◆ The problem: Quote exactly and only this range of lines in the data below: the line that holds "Task: Click the bicycle rider illustration" to the line that holds "This screenshot has height=471, width=1024.", both included.

◆ Supplied records:
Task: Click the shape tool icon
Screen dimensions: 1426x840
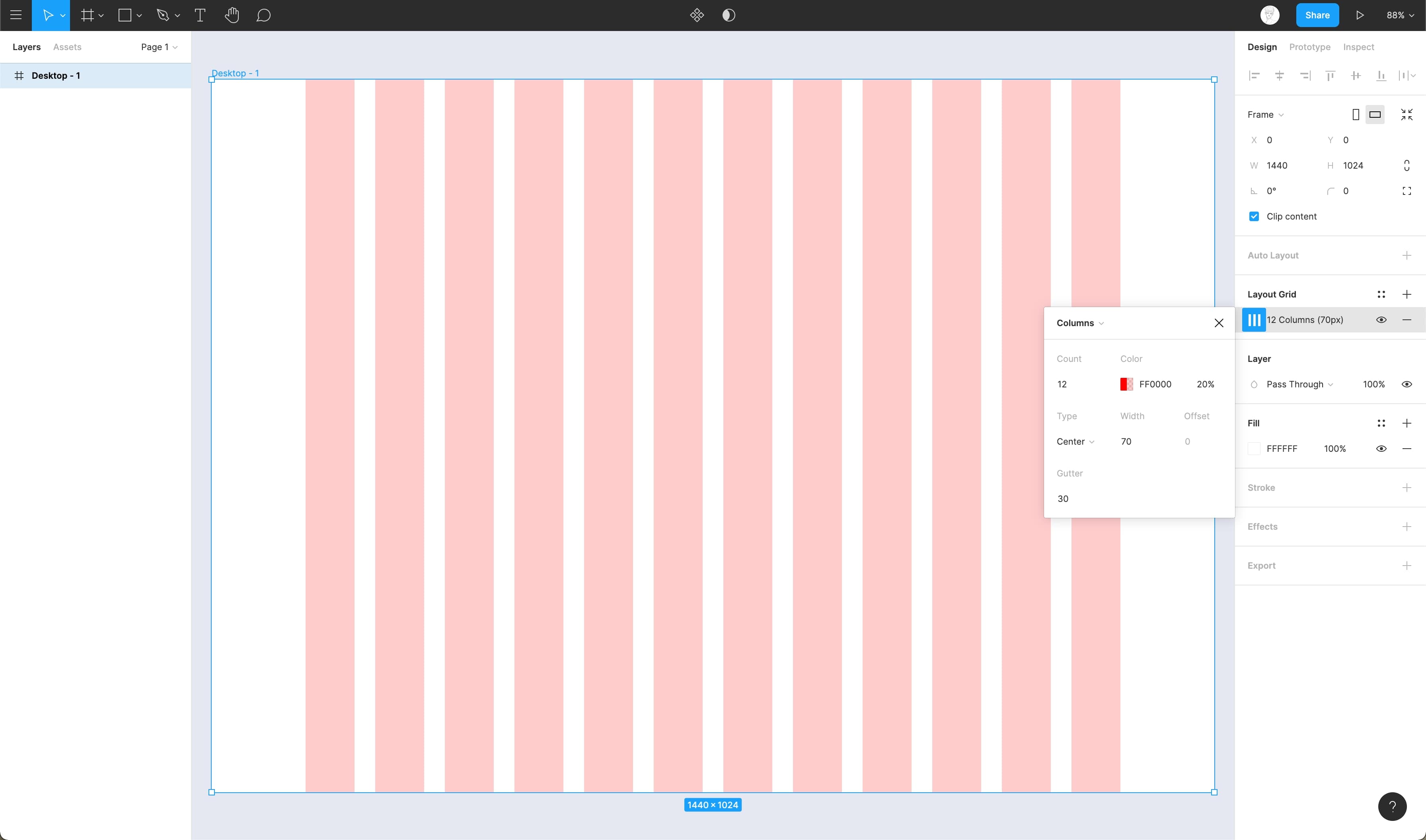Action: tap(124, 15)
...
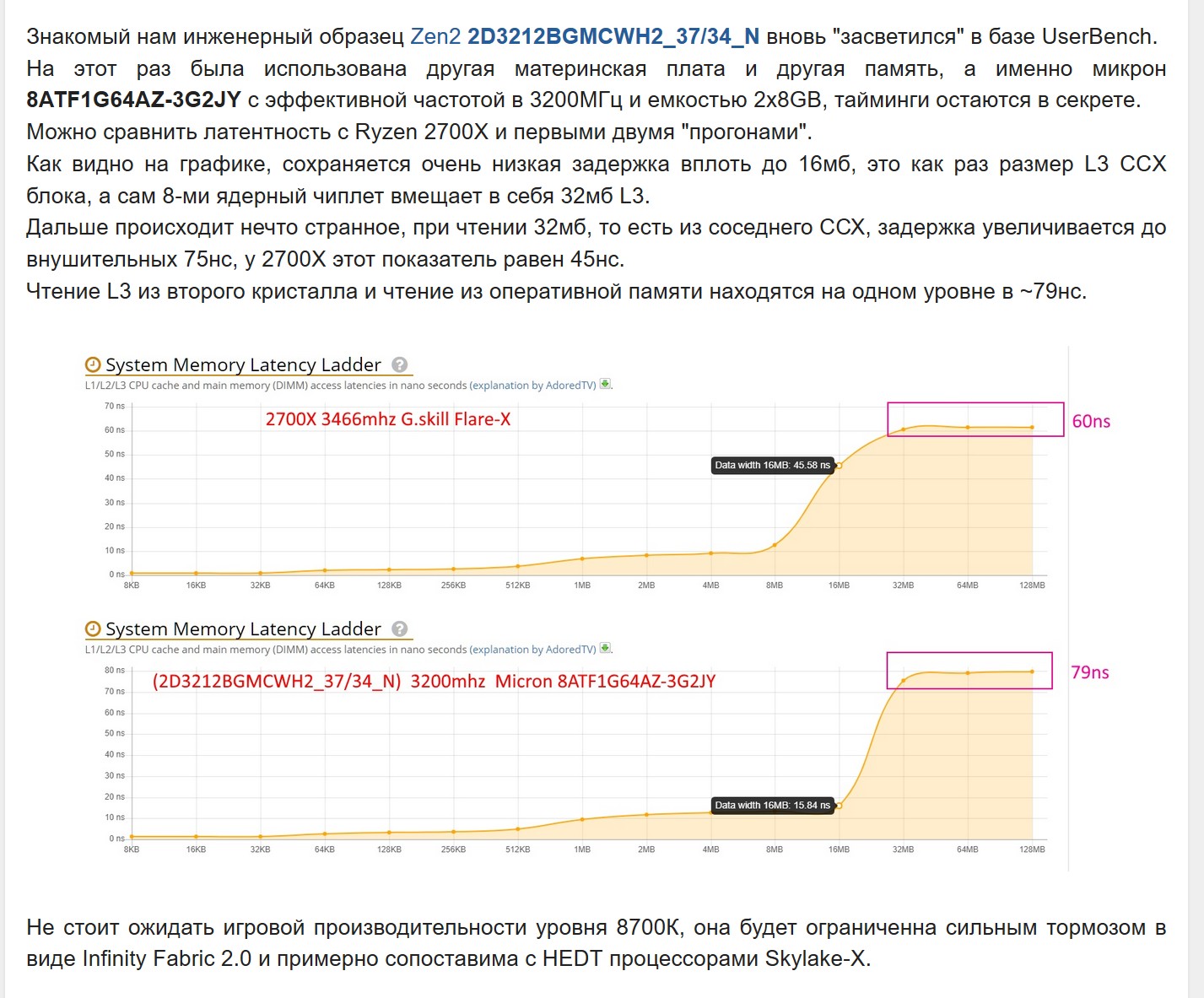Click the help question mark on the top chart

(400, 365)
...
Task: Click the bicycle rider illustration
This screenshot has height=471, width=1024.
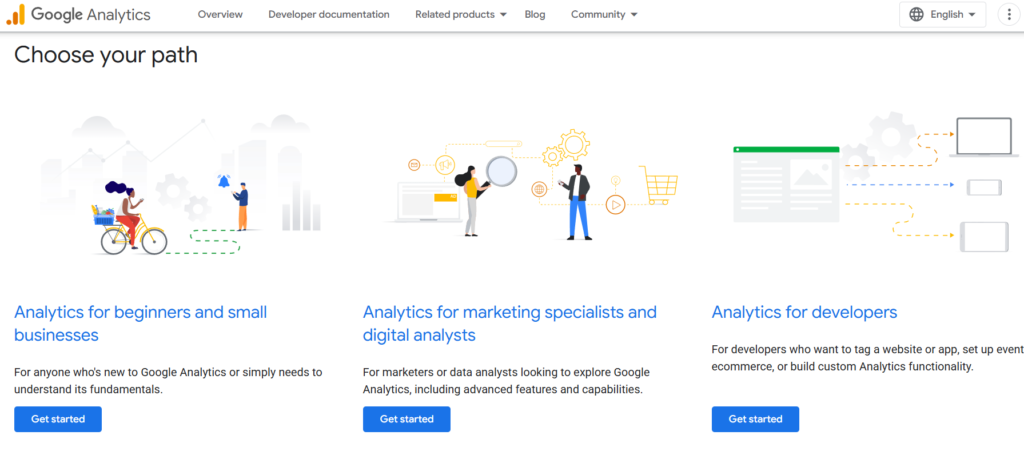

◆ Written reply:
Task: Click the bicycle rider illustration
This screenshot has height=471, width=1024.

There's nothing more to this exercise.